Re: Maybe we should reduce SKIP_PAGES_THRESHOLD a bit?

From: Melanie Plageman <melanieplageman(at)gmail(dot)com>
To: Peter Geoghegan <pg(at)bowt(dot)ie>
Cc: Tomas Vondra <tomas(at)vondra(dot)me>, PostgreSQL Hackers <pgsql-hackers(at)postgresql(dot)org>
Subject: Re: Maybe we should reduce SKIP_PAGES_THRESHOLD a bit?
Date: 2024-12-16 18:49:47
Message-ID: CAAKRu_ZsHEe4LBEk2ka_qLZ32f6TMMaaJooGiw0QoqjSPy9bgg@mail.gmail.com
Views: Raw Message | Whole Thread | Download mbox | Resend email
Thread:
Lists: pgsql-hackers

On Mon, Dec 16, 2024 at 12:32 PM Peter Geoghegan <pg(at)bowt(dot)ie> wrote:
>
> On Mon, Dec 16, 2024 at 10:37 AM Melanie Plageman
> <melanieplageman(at)gmail(dot)com> wrote:
> > On a related note, the other day I noticed another negative effect
> > caused in part by SKIP_PAGES_THRESHOLD. SKIP_PAGES_THRESHOLD interacts
> > with the opportunistic freeze heuristic [1] causing lots of all-frozen
> > pages to be scanned when checksums are enabled. You can easily end up
> > with a table that has very fragmented ranges of frozen, all-visible,
> > and modified pages. In this case, the opportunistic freeze heuristic
> > bears most of the blame.
>
> Bears most of the blame for what? Significantly reducing the total
> amount of WAL written?

No, I'm talking about the behavior of causing small pockets of
all-frozen pages which end up being smaller than SKIP_PAGES_THRESHOLD
and are then scanned (even though they are already frozen). What I
describe in that email I cited is that because we freeze
opportunistically when we have or will emit an FPI, and bgwriter will
write out blocks in clocksweep order, we end up with random pockets of
pages getting frozen during/after a checkpoint. Then in the next
vacuum, we end up scanning those all-frozen pages again because the
ranges of frozen pages are smaller than SKIP_PAGES_THRESHOLD. This is
mostly going to happen for an insert-only workload. I'm not saying
freezing the pages is bad, I'm saying that causing these pockets of
frozen pages leads to scanning all-frozen pages on future vacuums.

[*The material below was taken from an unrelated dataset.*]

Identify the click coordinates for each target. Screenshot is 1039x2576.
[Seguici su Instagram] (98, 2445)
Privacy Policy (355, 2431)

> > However, we are not close to coming up with a
> > replacement heuristic, so removing SKIP_PAGES_THRESHOLD would help.
> > This wouldn't have affected your results, but it is worth considering
> > more generally.
>
> One of the reasons why we have SKIP_PAGES_THRESHOLD is that it makes
> it more likely that non-aggressive VACUUMs will advance relfrozenxid.
> Granted, it's probably not doing a particularly good job at that right
> now. But any effort to replace it should account for that.
>
> This is possible by making VACUUM consider the cost of scanning extra
> heap pages up-front. If the number of "extra heap pages to be scanned"
> to advance relfrozenxid happens to not be very high (or not so high
> *relative to the current age(relfrozenxid)*), then pay that cost now,
> in the current VACUUM operation. Even if age(relfrozenxid) is pretty
> far from the threshold for aggressive mode, if the added cost of
> advancing relfrozenxid is still not too high, why wouldn't we just do
> it?

That's an interesting idea. And it seems like a much more effective
way of getting some relfrozenxid advancement than hoping that the
pages you scan due to SKIP_PAGES_THRESHOLD end up being enough to have
scanned all unfrozen tuples.

> I think that aggressive mode is a bad idea more generally. The
> behavior around waiting for a cleanup lock (the second
> aggressive-mode-influenced behavior) is also a lot more brittle than
> it really needs to be, simply because we're not weighing costs and
> benefits. There's a bunch of relevant information that could be
> applied when deciding what to do (at the level of each individual heap
> page that cannot be cleanup locked right away), but we make no effort
> to apply that information -- we only care about the static choice of
> aggressive vs. non-aggressive there.

What kind of information? Could you say more?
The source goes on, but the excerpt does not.